AUFGABEN:
- 1) Wie lautet der Satz „Er kennt nur sein Auto, das er mit eigenen Händen auseinander und wieder zusammen gebaut hat.“ aus der Theaterbesprechung auf Englisch?
- 2) Kannst du die Theaterbesprechung über das Stück auf dem Schrottplatz im Anschluss an ihren letzten Satz weiterschreiben?

AUSGANGSTEXT:
---

Mit lauter Discomusik und jubelnden Gelächter eröffnet das Stück, die Protagonisten in höchster Euphorie. Sorglos fahren sie weiter, als sie mit einem lauten Knall einen Kinderwagen überfahren. Ihre rauschende Fahrt endet auf dem soeben beschriebenen Schrottplatz – nicht gerade ein romantischer Ort, um eine Verabredung ausklingen zu lassen. Der Mann, ein ungepflegt wirkender Macho, gespielt von Sebastian Goller, versucht zu Anfangs, seine Angebetete, gespielt von Barbara Bauer, zu beeindrucken, indem er mit seinem Gewehr auf die für den Zuschauer unsichtbaren Ratten schießt. Immer wieder aufs Neue ertönen Maschinengewehrsalven, unterstrichen durch flackerndes, grelles Licht.
Was steckt unter der Karosserie?
Beide sitzen auf der Kante vor den Plakatwänden, zappeln nervös mit den Füßen. Hier ein Kichern ihrerseits, er schaut zu ihr, sie schaut weg… Seinen Versuch, sie zu küssen, wehrt sie ab – Sie kenne ihn doch nicht. Jetzt wird langsam das Thema klar: Wen kennt man denn schon wirklich? Er kennt nur sein Auto, das er mit eigenen Händen auseinander und wieder zusammen gebaut hat. Er ist ein Außenseiter und niemand weiß, wer er ist, genauso wenig wie er jemand anderen richtig kennt. Eine Geste ihrerseits wie eine Statue. „Finde es heraus, lerne mich kennen!“ will sie damit sagen. Es beginnt damit, dass die Jackentaschen entleert werden, Zippo, Zigaretten, und andere Kleinigkeiten. Dann ihre Handtasche. Schminke, Geld, ein Buch, Zeitschriften. Als nächstes die Handys. Ein materielles Besitztum nach dem anderen landet auf dem Müll. Sein Geldbeutel ist an der Reihe. Nachdem das Geld am Boden liegt, zerreißt sie es, damit er es nachher nicht wieder aufheben kann, Doch er belehrt sie. Wieso sollte er es wieder aufheben? Ist das Geld erst einmal weg, wird nichts mehr so sein wie vorher.

---

DATENTEIL:
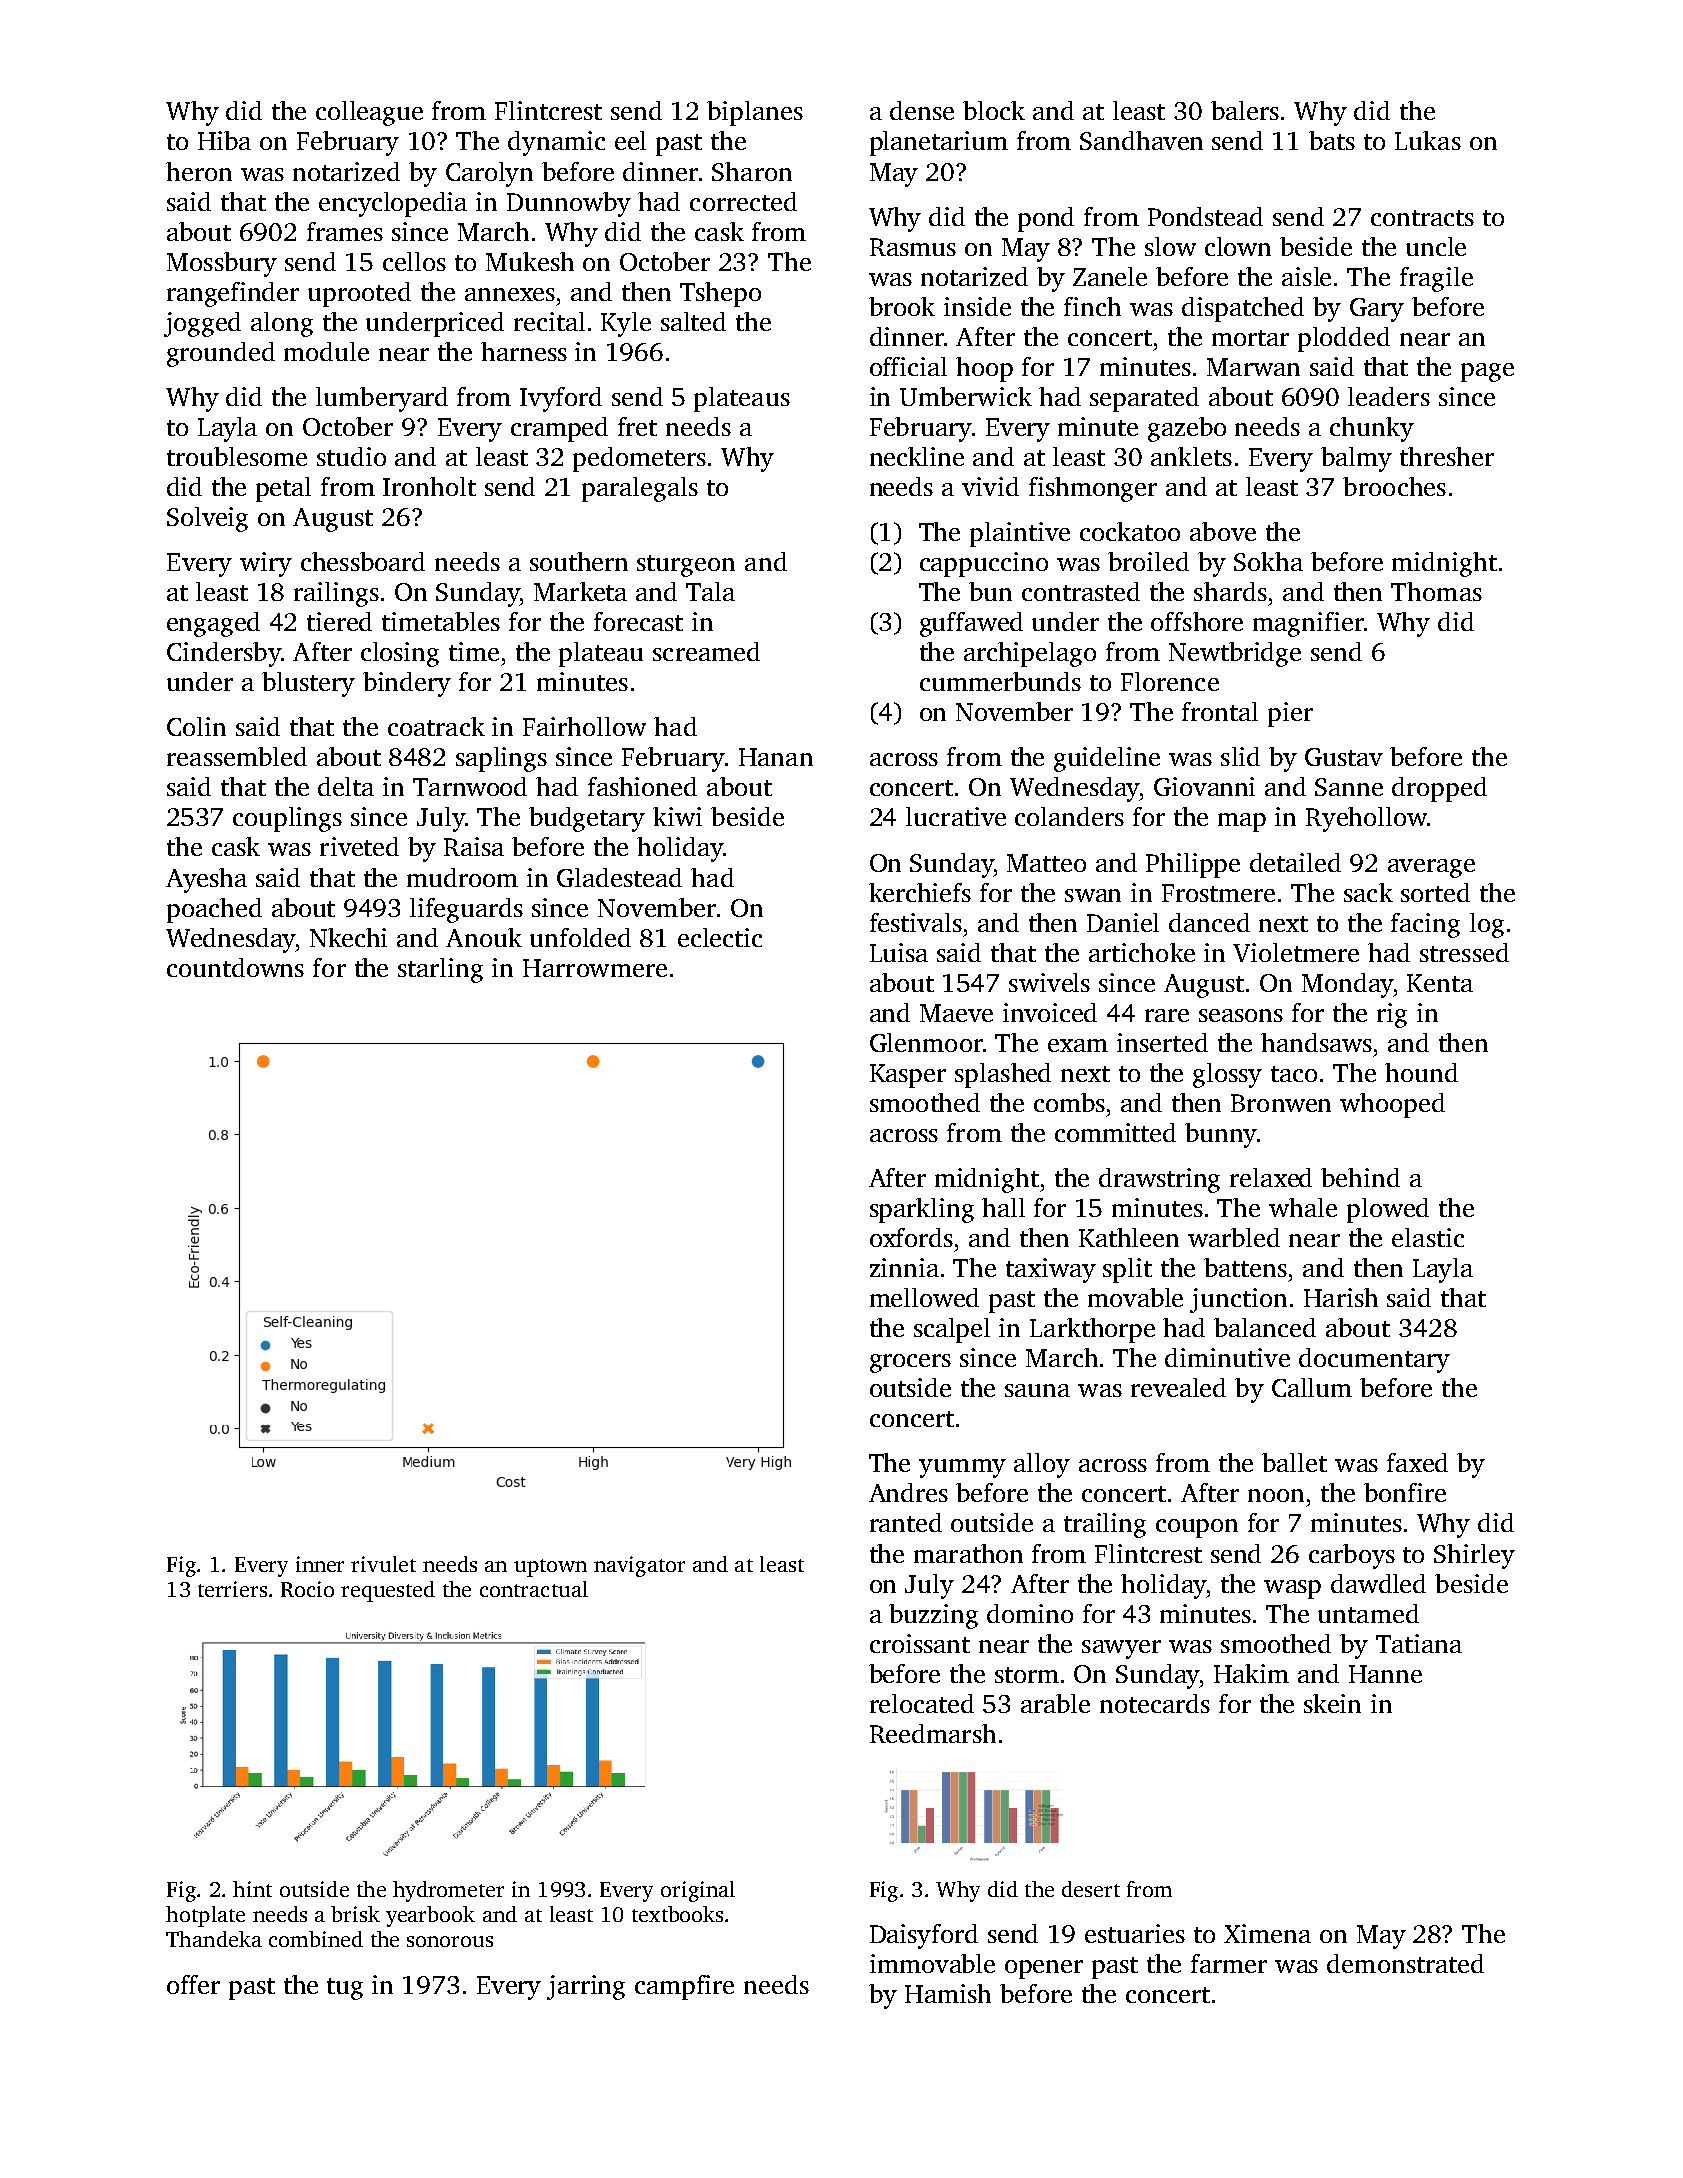 The image size is (1683, 2178). I want to click on Hiba, so click(224, 140).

---

ANTWORTEN:
- 1) He knows only his car, which he took apart and put back together with his own hands.

- 2)
Ich finde, anfangs macht er durch sein Macho-Gehabe einen absolut unsympathischen Eindruck, doch an dieser und vielen anderen Stellen zeigt sich, dass er viel schlauer ist, als es sich vielleicht auf den ersten Blick vermuten lässt. Er macht sich Gedanken über unsere Gesellschaft und ist deshalb meiner Meinung nach ein sehr sympathischer Charakter. Sie dagegen vermittelt mir eher den Eindruck, dass sie nicht wirklich daran glaubt, was er versucht, ihr klarzumachen. Sie macht zwar den Vorschlag, dass er sie „auseinanderbauen“ und jedes Einzelteil betrachten darf, doch sträubt sich immer wieder dagegen, sich ihm tatsächlich zu öffnen und die Sache auch durchzuziehen.
„Der Arsch ist auch nur ein Mensch“
Noch mehr Dinge, unter anderem teure Computer und Filme werden ausgemistet, sein komplettes Auto wird leer geräumt. Wie in einem Wahn wird ein Gegenstand nach dem anderen weggeworfen, die jeweiligen Werbeslogans wie einen Hohngesang laut ausrufend. Sie befreien sich von der Macht, die diese eigentlich so nichtigen Sachen auf sie ausüben. Von dem Druck, dieses und jenes unbedingt besitzen zu müssen.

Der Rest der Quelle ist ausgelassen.